> _Work required_:
Please write out the data below once more, exactly as it stands.

═══ Dataset

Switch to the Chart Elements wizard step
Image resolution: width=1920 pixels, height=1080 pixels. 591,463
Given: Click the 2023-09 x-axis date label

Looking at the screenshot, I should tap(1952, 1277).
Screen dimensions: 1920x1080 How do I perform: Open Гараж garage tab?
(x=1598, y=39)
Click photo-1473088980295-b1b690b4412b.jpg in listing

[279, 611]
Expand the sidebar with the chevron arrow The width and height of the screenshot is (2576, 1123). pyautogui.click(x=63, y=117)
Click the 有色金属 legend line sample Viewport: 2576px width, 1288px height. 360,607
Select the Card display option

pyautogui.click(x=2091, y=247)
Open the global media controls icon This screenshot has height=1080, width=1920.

══════

> _Task solution_:
Switch to the Chart Elements wizard step
Image resolution: width=1920 pixels, height=1080 pixels. 591,463
Given: Click the 2023-09 x-axis date label

Looking at the screenshot, I should tap(1952, 1277).
Screen dimensions: 1920x1080 How do I perform: Open Гараж garage tab?
(x=1598, y=39)
Click photo-1473088980295-b1b690b4412b.jpg in listing

[279, 611]
Expand the sidebar with the chevron arrow The width and height of the screenshot is (2576, 1123). pyautogui.click(x=63, y=117)
Click the 有色金属 legend line sample Viewport: 2576px width, 1288px height. 360,607
Select the Card display option

pyautogui.click(x=2091, y=247)
Open the global media controls icon This screenshot has height=1080, width=1920.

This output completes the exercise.